§ WRITTEN INSTRUCTION:
Copy the stretch of the listing from the line containing "Use Cases (141, 1780)" through the line containing "2024年05月(2 ) (842, 487)", both lines included, reproducing each line verbatim.
----- DATA FOR PROCESSING
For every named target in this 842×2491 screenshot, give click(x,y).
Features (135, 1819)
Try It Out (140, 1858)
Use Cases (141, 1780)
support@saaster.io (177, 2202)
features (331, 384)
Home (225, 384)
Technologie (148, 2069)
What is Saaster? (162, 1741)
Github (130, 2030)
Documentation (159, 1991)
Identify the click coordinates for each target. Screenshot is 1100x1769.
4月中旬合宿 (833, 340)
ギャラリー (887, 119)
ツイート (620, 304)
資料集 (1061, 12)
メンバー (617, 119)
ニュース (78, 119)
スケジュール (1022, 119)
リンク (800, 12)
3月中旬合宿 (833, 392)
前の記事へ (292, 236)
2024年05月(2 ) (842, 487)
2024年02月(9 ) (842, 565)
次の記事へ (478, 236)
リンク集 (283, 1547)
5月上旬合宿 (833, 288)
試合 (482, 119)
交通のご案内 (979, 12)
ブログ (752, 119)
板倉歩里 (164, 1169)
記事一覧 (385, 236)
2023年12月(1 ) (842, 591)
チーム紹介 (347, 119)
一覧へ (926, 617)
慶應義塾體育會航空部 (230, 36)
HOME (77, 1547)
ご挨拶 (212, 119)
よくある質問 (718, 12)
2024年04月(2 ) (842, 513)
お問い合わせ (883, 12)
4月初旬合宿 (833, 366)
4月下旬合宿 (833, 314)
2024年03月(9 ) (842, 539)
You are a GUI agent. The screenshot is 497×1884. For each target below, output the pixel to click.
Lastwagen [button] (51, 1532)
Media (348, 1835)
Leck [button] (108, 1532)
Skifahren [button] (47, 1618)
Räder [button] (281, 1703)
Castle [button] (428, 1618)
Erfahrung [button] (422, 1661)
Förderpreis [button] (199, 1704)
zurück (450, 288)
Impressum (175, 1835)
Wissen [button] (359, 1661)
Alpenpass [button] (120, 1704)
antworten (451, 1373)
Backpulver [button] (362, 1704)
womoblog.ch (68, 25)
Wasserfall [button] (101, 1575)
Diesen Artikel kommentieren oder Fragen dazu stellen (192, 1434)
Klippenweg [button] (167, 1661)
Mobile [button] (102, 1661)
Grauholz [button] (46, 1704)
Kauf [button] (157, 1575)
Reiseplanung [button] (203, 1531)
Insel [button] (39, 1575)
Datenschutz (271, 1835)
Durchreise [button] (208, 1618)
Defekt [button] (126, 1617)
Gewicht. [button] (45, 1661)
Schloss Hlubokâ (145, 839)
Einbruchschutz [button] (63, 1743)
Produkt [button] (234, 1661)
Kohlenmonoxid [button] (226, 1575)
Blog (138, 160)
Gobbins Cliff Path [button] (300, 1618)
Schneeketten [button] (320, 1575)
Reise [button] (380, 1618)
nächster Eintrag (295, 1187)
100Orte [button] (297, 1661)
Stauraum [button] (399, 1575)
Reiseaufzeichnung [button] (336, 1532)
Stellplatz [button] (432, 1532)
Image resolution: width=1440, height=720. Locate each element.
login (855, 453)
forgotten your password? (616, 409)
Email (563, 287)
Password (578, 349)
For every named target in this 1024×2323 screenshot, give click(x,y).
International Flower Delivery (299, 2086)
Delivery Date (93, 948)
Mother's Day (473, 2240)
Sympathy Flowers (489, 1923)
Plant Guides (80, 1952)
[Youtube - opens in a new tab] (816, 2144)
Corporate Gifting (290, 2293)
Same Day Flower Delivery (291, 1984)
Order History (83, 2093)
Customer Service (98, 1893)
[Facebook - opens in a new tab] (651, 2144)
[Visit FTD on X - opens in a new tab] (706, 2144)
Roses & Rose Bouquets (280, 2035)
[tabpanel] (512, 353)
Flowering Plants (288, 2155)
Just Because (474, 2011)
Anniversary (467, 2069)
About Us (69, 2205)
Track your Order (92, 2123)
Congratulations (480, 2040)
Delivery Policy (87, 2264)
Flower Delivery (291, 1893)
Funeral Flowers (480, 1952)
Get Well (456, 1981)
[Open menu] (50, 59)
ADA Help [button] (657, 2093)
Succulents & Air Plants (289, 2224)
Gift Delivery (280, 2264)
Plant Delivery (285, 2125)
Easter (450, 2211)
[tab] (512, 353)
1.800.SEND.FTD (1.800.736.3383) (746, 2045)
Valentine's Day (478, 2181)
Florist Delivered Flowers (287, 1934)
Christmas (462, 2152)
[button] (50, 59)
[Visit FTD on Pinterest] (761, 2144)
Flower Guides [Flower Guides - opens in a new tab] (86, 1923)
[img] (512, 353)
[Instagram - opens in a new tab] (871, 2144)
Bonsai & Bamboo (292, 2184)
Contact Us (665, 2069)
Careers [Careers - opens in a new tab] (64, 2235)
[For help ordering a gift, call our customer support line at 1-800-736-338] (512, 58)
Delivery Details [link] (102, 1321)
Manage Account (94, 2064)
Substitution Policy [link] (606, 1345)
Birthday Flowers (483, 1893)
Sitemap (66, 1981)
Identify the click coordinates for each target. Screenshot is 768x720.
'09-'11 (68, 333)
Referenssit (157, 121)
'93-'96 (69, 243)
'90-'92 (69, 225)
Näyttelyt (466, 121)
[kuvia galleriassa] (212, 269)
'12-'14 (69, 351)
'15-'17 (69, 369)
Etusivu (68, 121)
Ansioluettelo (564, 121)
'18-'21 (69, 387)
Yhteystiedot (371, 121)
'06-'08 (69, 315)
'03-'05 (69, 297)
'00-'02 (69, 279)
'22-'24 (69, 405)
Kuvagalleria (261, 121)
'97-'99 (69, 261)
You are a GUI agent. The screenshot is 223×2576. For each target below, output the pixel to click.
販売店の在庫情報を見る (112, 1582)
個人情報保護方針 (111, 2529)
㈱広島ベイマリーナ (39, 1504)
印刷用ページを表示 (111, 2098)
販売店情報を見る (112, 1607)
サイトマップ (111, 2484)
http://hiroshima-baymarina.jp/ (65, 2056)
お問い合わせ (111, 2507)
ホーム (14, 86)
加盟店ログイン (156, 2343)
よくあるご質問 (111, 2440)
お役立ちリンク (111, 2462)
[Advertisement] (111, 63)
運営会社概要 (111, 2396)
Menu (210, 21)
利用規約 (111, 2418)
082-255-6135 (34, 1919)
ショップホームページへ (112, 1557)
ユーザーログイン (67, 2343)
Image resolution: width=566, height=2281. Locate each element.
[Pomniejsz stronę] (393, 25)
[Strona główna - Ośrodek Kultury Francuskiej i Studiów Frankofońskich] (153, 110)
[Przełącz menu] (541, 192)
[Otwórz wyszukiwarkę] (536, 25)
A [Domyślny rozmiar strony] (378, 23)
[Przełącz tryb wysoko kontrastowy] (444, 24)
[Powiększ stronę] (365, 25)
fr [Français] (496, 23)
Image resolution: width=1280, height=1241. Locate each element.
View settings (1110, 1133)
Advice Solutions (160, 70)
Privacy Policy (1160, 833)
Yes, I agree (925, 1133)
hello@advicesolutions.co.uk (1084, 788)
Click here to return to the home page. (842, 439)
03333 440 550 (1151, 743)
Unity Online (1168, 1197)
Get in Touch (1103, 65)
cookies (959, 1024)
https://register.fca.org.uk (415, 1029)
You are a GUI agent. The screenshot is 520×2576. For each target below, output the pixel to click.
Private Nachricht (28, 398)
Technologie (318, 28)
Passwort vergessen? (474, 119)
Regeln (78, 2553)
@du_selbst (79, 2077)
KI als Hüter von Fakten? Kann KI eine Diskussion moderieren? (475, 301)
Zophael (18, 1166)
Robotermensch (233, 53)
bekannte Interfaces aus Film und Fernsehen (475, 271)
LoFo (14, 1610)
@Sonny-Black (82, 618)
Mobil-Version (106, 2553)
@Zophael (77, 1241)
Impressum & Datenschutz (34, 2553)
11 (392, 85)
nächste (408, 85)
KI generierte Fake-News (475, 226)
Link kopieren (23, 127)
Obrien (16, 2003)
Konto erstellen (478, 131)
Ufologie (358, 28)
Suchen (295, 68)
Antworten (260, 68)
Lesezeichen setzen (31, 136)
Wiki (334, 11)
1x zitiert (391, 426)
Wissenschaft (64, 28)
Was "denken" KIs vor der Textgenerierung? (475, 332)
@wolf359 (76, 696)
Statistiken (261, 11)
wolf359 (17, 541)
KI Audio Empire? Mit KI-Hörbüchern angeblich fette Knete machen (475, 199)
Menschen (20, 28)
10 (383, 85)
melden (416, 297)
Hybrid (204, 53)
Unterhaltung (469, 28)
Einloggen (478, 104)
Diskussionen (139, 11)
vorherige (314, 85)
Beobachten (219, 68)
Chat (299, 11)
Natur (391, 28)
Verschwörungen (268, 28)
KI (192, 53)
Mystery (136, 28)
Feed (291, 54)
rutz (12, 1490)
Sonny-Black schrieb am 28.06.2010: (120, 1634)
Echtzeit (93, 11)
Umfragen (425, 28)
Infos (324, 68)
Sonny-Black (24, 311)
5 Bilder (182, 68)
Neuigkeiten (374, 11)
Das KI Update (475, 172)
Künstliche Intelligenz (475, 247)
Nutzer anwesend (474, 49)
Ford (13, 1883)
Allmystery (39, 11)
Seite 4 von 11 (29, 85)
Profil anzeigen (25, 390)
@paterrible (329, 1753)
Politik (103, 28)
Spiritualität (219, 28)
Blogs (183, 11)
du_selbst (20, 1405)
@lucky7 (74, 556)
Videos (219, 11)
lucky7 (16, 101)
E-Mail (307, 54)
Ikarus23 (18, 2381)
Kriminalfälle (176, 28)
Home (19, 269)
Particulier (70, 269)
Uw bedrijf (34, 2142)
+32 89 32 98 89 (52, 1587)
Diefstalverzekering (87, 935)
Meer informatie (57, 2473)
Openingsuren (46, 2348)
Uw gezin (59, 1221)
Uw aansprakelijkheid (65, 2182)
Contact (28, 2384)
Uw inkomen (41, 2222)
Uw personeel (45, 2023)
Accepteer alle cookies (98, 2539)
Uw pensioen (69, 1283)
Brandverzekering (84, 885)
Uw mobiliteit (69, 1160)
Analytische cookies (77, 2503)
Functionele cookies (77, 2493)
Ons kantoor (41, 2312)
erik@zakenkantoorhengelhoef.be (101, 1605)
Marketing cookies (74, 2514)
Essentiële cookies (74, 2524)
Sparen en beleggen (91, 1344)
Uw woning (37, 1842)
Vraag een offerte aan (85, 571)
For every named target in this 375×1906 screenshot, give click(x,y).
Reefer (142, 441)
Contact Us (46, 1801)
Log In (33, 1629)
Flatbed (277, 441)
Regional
----------
§ RIGHT ANSWER:
Use Cases (141, 1780)
support@saaster.io (177, 2202)
features (331, 384)
Home (225, 384)
Technologie (148, 2069)
What is Saaster? (162, 1741)
Github (130, 2030)
Documentation (159, 1991)
Identify the click coordinates for each target. Screenshot is 1100x1769.
4月中旬合宿 (833, 340)
ギャラリー (887, 119)
ツイート (620, 304)
資料集 (1061, 12)
メンバー (617, 119)
ニュース (78, 119)
スケジュール (1022, 119)
リンク (800, 12)
3月中旬合宿 (833, 392)
前の記事へ (292, 236)
2024年05月(2 ) (842, 487)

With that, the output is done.